A crueza deste título é sentida. Não é uma criança que reprova, é um sistema que a chumba e, ao fazê-lo, mostra a sua ineficiência. Nenhuma criança com esta idade pode ser avaliada dessa maneira. Quem tem legitimidade para, no início de um período de 12 anos de escolaridade dizer “ por ora vais ser deixada para trás” ?

Só no ano de 2015 - dados da DGEEC - foram deixadas para trás 10.025 crianças para repetir o 2º ano. Como se sentiram ? O que ficarão a pensar de si próprias? Como se mobilizam para continuar?

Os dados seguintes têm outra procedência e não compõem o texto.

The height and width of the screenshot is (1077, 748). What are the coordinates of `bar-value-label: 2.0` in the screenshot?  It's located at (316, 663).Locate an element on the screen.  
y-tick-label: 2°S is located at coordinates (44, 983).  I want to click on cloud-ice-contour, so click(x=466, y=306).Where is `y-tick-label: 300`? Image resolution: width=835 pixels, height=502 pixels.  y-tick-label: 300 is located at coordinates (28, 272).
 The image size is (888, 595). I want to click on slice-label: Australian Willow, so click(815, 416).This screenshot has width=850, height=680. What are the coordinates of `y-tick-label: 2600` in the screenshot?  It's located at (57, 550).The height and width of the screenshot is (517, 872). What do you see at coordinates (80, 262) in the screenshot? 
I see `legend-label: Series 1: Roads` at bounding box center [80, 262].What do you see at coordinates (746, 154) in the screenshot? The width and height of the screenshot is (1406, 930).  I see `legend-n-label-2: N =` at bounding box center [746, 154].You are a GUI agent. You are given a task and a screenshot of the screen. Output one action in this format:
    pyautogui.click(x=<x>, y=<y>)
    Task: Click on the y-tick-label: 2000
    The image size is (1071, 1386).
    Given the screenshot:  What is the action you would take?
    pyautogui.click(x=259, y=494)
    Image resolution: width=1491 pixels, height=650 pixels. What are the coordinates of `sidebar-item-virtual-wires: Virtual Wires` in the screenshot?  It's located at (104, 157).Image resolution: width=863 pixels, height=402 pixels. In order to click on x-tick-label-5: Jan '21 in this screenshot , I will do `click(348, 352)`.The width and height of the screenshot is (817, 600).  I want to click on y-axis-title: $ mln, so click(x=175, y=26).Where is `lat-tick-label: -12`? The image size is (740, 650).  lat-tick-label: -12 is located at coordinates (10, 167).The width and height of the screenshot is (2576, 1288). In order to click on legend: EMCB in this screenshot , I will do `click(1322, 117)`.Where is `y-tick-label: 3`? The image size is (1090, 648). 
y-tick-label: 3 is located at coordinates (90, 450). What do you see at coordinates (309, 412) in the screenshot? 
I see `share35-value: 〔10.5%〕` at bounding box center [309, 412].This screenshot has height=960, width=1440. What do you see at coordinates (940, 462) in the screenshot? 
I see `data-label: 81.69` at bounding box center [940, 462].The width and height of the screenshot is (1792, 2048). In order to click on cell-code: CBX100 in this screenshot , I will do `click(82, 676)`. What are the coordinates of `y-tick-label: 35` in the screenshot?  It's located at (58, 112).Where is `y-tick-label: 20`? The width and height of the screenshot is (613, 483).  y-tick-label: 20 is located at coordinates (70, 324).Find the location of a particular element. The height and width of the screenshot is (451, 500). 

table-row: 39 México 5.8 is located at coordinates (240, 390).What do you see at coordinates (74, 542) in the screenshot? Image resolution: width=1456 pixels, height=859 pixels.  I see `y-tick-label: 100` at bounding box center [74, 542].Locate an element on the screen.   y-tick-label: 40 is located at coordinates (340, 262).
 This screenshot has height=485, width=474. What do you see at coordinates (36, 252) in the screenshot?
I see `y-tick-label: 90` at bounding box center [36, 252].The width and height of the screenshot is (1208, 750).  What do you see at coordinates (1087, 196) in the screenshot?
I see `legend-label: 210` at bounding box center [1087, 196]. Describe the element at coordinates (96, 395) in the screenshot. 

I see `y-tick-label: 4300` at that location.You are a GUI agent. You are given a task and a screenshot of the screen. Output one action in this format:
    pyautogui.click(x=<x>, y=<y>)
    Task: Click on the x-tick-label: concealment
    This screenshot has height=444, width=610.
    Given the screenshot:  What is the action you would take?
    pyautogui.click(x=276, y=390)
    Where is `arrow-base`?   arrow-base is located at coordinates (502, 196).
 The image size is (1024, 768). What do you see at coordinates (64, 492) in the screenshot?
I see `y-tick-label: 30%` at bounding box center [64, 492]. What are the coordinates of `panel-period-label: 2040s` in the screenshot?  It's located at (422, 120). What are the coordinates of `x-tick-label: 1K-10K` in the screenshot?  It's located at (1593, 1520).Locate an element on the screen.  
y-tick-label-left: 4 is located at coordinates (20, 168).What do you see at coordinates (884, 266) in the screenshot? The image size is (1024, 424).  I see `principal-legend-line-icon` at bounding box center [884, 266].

Um sistema escolar que coloca o ónus da reprovação na figura de uma criança tão pequena não é um sistema honesto. Não é honesto porque se trata de crianças com capacidades dentro do que é considerado normal , mas cujas famílias têm condições objetivas reduzidas para as ajudar a desenvolver ao nível do que é esperado pela escola. A desigualdade socioeconómica alia-se quase sempre a antecedentes de reprovações, abandono escolar, baixos resultados, com marcas profundas de insucesso escolar. Estes pais que certamente não se sentiram bem enquanto alunos, não estão por dentro da lógica escolar, não se entendem com a falta de clareza da linguagem recheada de conceitos e palavreado para si desconhecidos.

Não é honesto que sejam estas crianças de sete anos as primeiras a pagar custos tão altos de um currículo inadequado, assente na quantidade e na exigência de um ritmo e velocidade de aprendizagem de “atletas” de alta competição, excluindo pelo chumbo os que caminham mais devagar. Não é honesto porque mina irremediavelmente a confiança de um ser humano que está a crescer, que está a estender asas fora do ambiente familiar, que espera segurança nessa descoberta protegida em meio escolar. Não é honesto porque mina o processo de socialização das crianças, mostrando-lhes que não importa deixar colegas para trás.

Ir para a escola para aprender, numa sociedade democrática, não pode ter esse significado, porque não se pode esperar que todos, embora com capacidades, aprendam do mesmo modo e à mesma velocidade.

É urgente largar a visão de que “já os pais tinham dificuldades na escola, fizeram pouco, os filhos também seguem o mesmo caminho.” A escola tem de cumprir a sua parte para que estas famílias criem gerações melhor escolarizadas. E está provado que o chumbo só atrapalha, não favorece.

É preciso que pais, professores e decisores tomem consciência da perversidade desta decisão, seja qual for a situação familiar da criança. Os professores e os pais sabem que acompanhar uma criança no 1º ciclo, conhecê-la e criar condições para o seu desenvolvimento está muito para além do que se mede através de uma nota.

É preciso que os decisores e a comunidade escolar queiram enfrentar o desafio de construir lideranças capazes de encontrar soluções que passem por mudanças no interior da sala de aula . Já se viu que não se vai lá com acrescentos nem modas de momento.

Criar um ambiente de confiança, acreditar no valor e potencial de cada criança,

diferenciar o necessário para que todos atinjam o seu máximo, utilizar tecnologias, romper com práticas monolíticas e inexpressivas de ensinar a ler e a escrever, criar condições favoráveis que facilitem a expressão e o desenvolvimento da linguagem como alicerce das restantes aprendizagens. Nada disto é novo. Temos professores com conhecimento adquirido e competência sobre o assunto, temos investigação sustentada e acessível, temos publicações feitas pelo próprio ministério, temos professores a querer fazer diferente. O que nos falta para saltar esta etapa?

Talvez romper com uma certa cultura de mentira de que “ chumbar até faz bem “ e melhora os resultados futuros. São 10.025 vidas, não apenas um número.